Figure 3: DFGR coarsening for Smith-Waterman

DFGR has been purportedly designed with concepts from polyhedral representation and optimization in mind, to allow for graph transformations using the polyhedral model when possible. Step coarsening in DFGR is in essence classical polyhedral tiling on the polyhedral representation we extracted. Tiling achieves the coarsening and data locality objective, and as importantly, ensures by definition that tiles are atomic execution units. DFGR requires step instances to be atomic, therefore coarsening via tiling is an effective way to preserve DFGR semantics. We implemented step coarsening by using the Pluto transformation algorithm implementing the Tiling Hyperplane method.

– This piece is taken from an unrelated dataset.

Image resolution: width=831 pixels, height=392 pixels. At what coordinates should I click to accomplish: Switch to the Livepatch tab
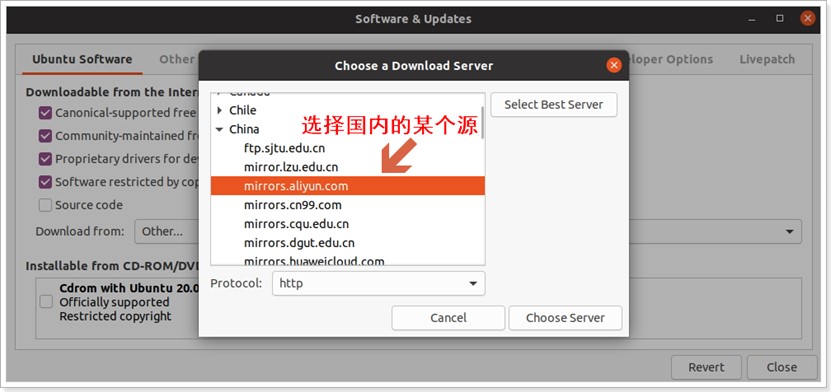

This model-driven scheduler finds a transformation so that (1) data locality is maximized; (2) tilability is maximized, all under the framework restrictions of course.

From a graph representation to a parallel program

A DFGR graph can be translated to a variety of task-parallel languages. At CDSC we developed translators to the Habanero-C language, for execution using the HC runtime. Figure 4 illustrates this translation. An essential aspect is that the functions implementing the step bodies are “black boxes” to this translator: the translator only needs to be able to call these functions providing the tag value and the items to be read/written. The user (or another compiler) is in charge of providing target-specific implementation of steps, and one can provide a step implementation for GPUs, another one for CPUs, etc. The runtime may then decide, depending on the current resource usage for instance, which target to use to execute a step instance, and the appropriate step body implementation (if provided) is automatically called.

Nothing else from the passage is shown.